Threshold Tracking Nerve Conduction StudiesDIAGNOSTIC_TEST

Measurement of nerve excitability parameters, including response to sub-threshold pre-pulses and other stimuli. The DS5 0 Isolated Bipolar Constant Current Stimulator is a non-invasive, non-therapeutic device that provides controlled electrical stimuli for detailed function assessment of the superficial radial, superficial peroneal, ulnar, and sural nerves.

Eligibility

Sex: ALLMin age: 18 Years

Medical Language ↔ Plain English

Inclusion Criteria Cohort A: * Adults age ≥ 18 who will begin cisplatin-based chemotherapy either alone or in combination with other agents that are not known to cause neuropathy. * Participants must have adequate hematologic parameters to allow chemotherapy.
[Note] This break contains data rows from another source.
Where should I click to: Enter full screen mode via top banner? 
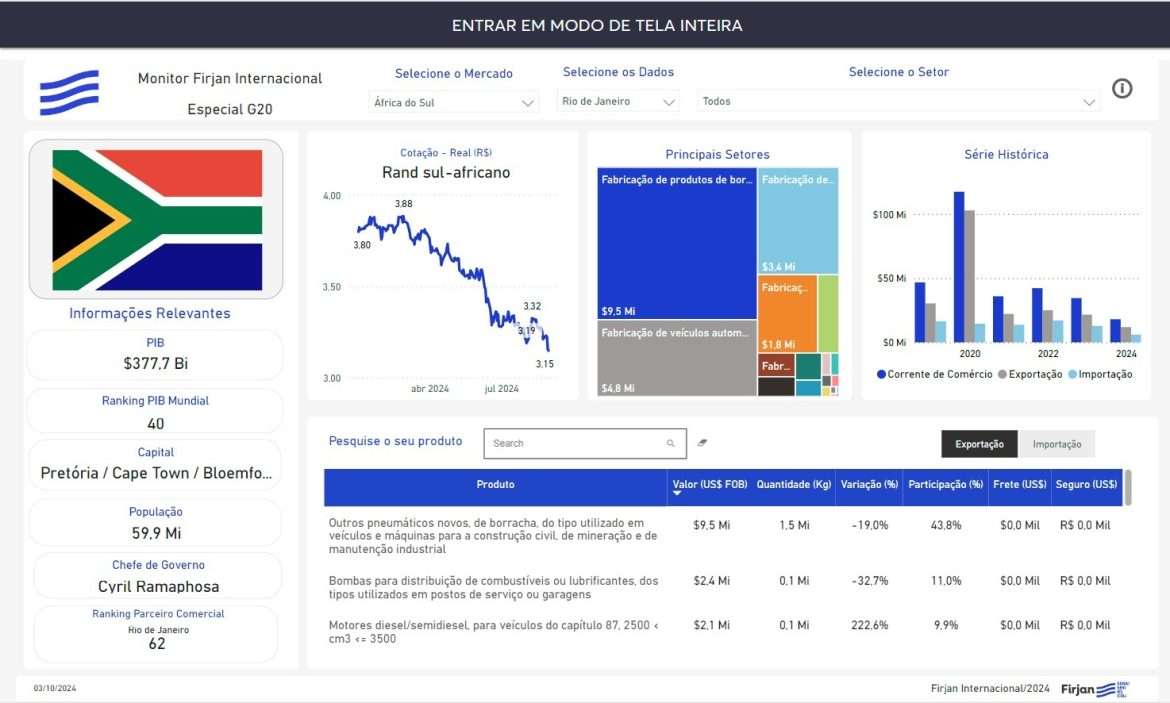coord(596,25)
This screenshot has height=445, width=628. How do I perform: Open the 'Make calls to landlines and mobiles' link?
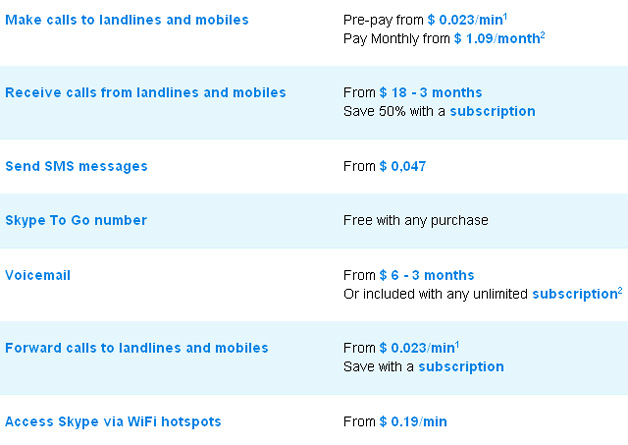[x=127, y=20]
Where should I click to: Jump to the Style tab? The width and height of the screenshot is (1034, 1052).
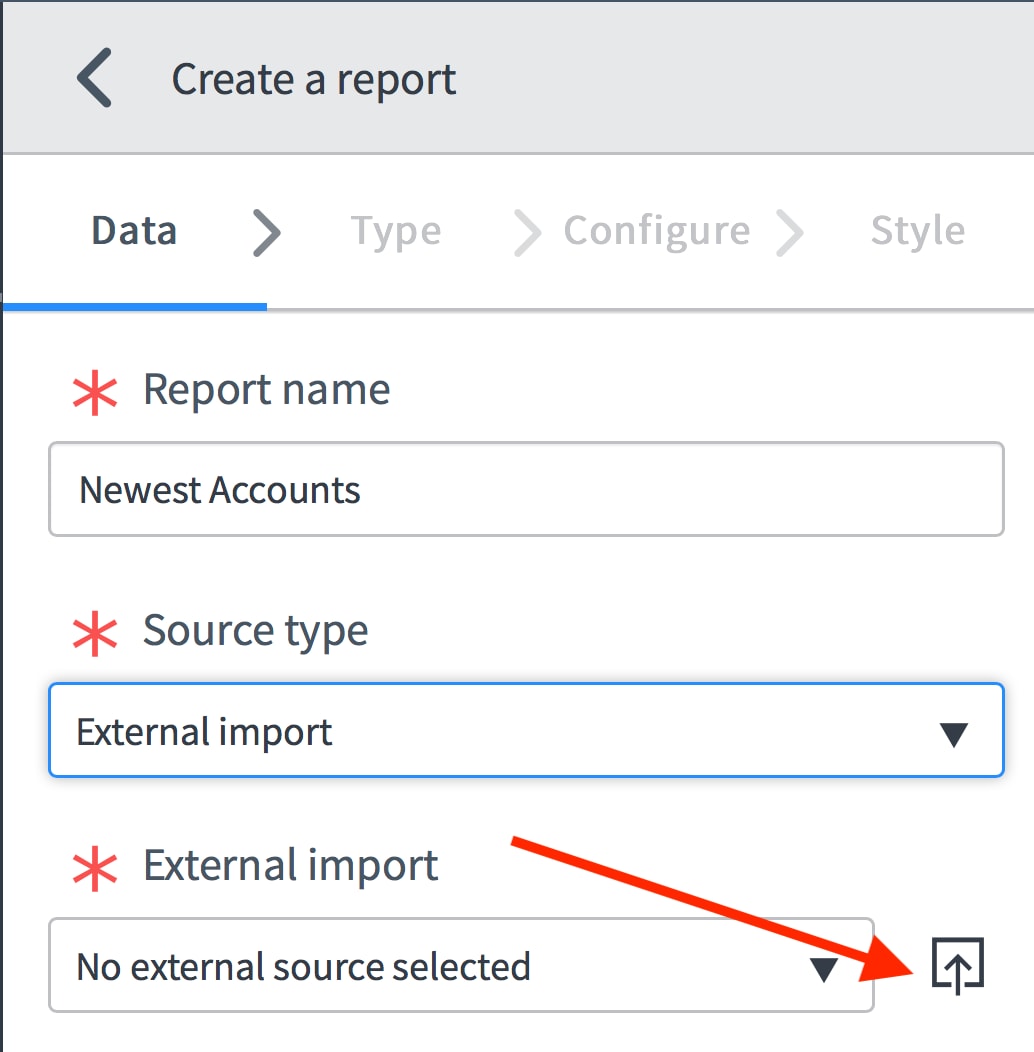point(917,231)
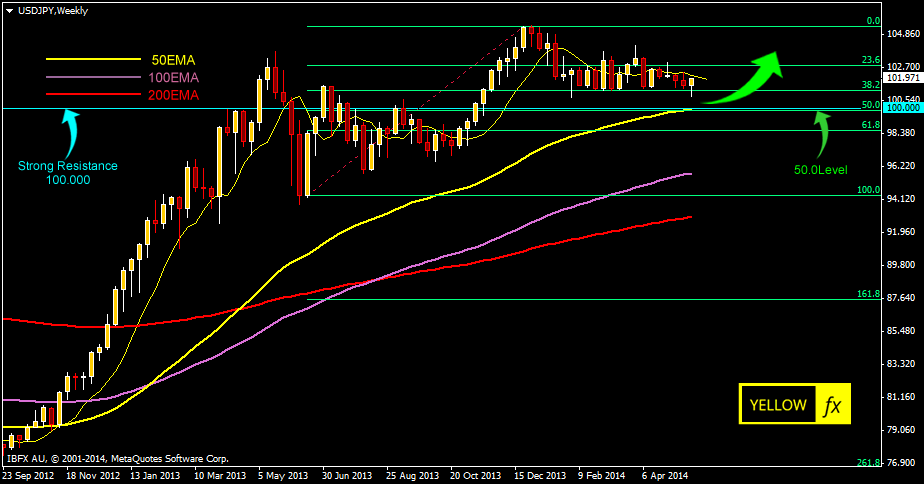Viewport: 924px width, 484px height.
Task: Select the 100.000 horizontal line price tag
Action: pyautogui.click(x=903, y=107)
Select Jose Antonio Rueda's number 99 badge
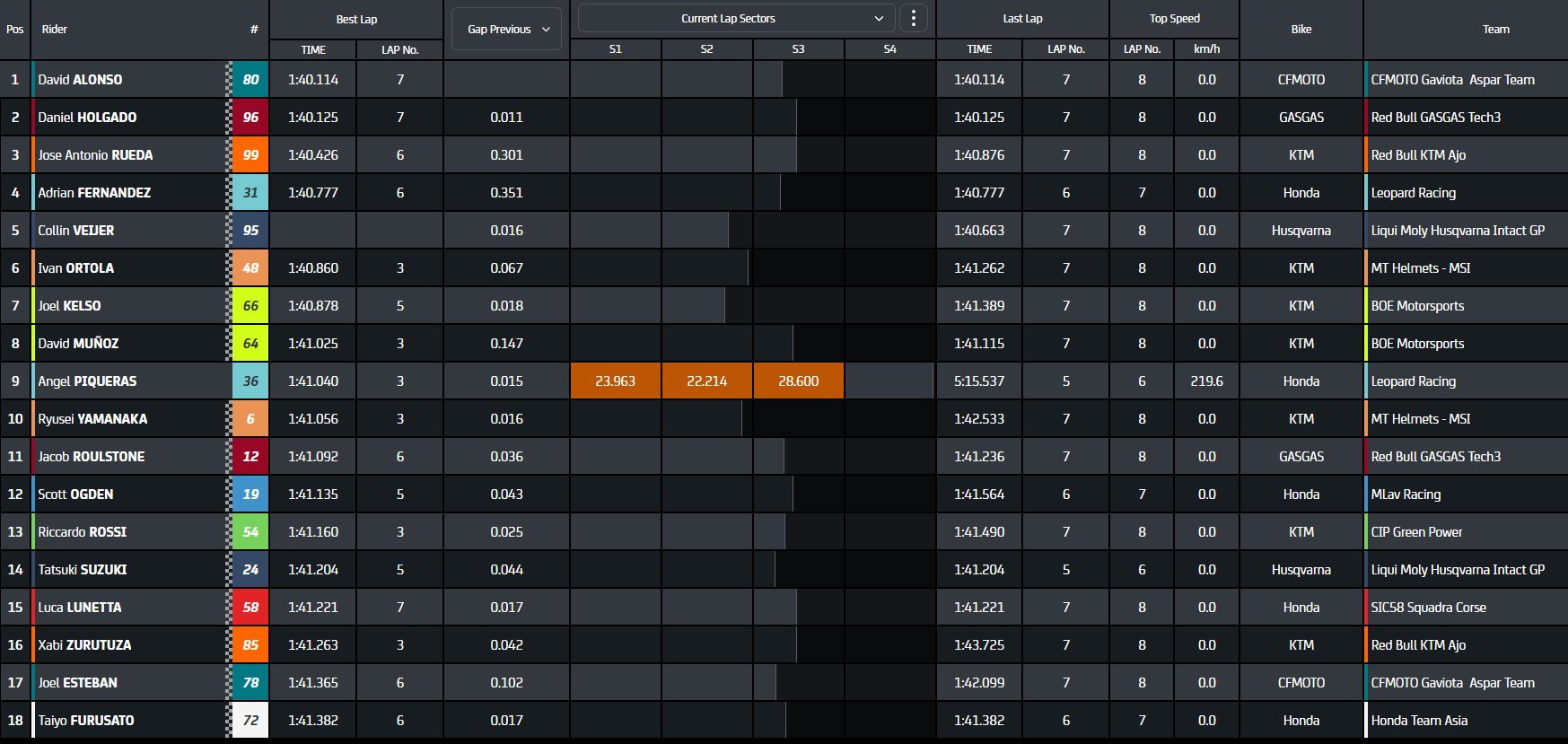The width and height of the screenshot is (1568, 744). pyautogui.click(x=250, y=155)
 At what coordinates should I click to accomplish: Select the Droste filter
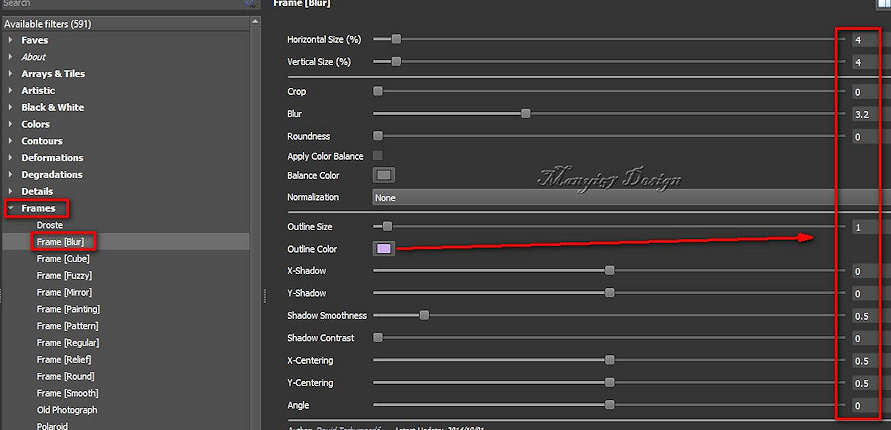coord(50,225)
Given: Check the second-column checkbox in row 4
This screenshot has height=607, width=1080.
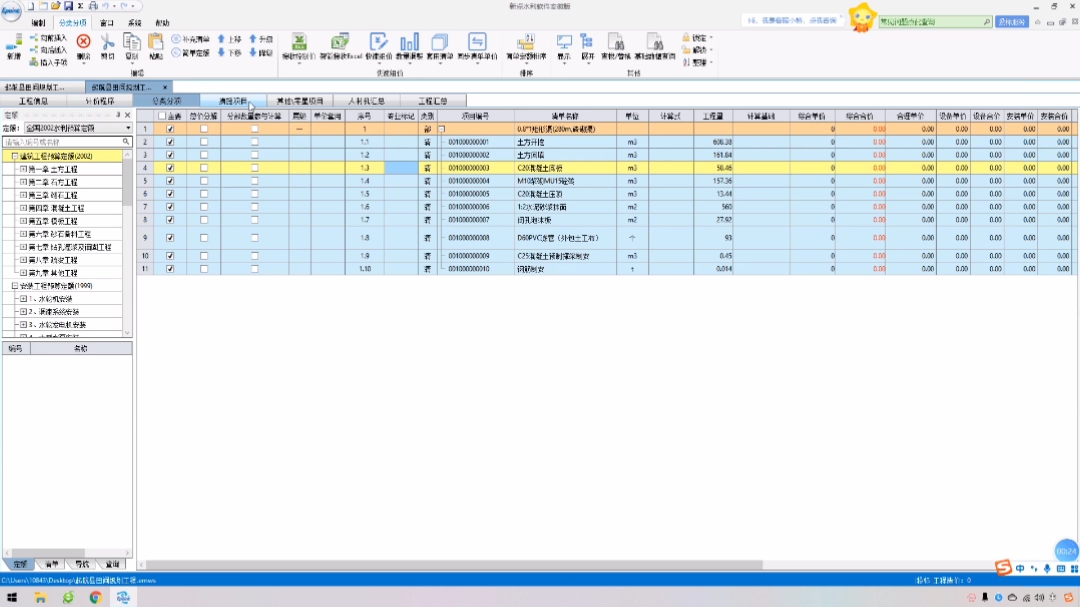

Exclusion Criteria Cohort A: * Pre-existing peripheral neuropathy; * Family history of a genetic/familial neuropathy; * Any contraindication for treatment with cisplatin as determined by their primary oncologist; * Chemotherapy regimen combining cisplatin with another known chemotherapy agent that may cause peripheral neuropathy; * Patients with cardiac or spinal stimulating devices; * Women who are pregnant or breastfeeding; * Adults with impaired consent capacity as patients must be able to fill out questionnaires regarding their neuropathy symptoms; * Other medical conditions that in the opinion of the treating physician would make the protocol unreasonably hazardous for the patient; * Patients not considered to be able to comply with the protocol. Inclusion Criteria Cohort B: * Adults age ≥ 18 with a diagnosis of cis-PN. * The last dose of cisplatin must be ≥ 3 months prior to study enrollment. Patients who may have been previously enrolled in Cohort A of this study are eligible to participate in Cohort B if they continue to have cis-PN symptoms 3 months after completion of cisplatin therapy. Exclusion Criteria Cohort B: * Pre-existing peripheral neuropathy; * Family history of a genetic/familiar neuropathy; * History of cisplatin-based regimen combining cisplatin with another known chemotherapy agent that may cause peripheral neuropathy; * Patients with cardiac or spinal stimulating devices; * Women who are pregnant or breastfeeding; * Adults with impaired consent capacity as patients must be able to fill out questionnaires regarding their neuropathy symptoms; * Other medical conditions that in the opinion of the treating physician would make the protocol unreasonably hazardous for the patient; * Patients not considered to be able to comply with the protocol.

Locations (2)

Beth Israel Deaconess Medical Center

Boston, Massachusetts, United States

Dana-Farber Cancer Institute

Boston, Massachusetts, United States

Outcomes

Primary Outcomes

Presence of change in Nerve Excitability in comparison to baseline nerve excitability.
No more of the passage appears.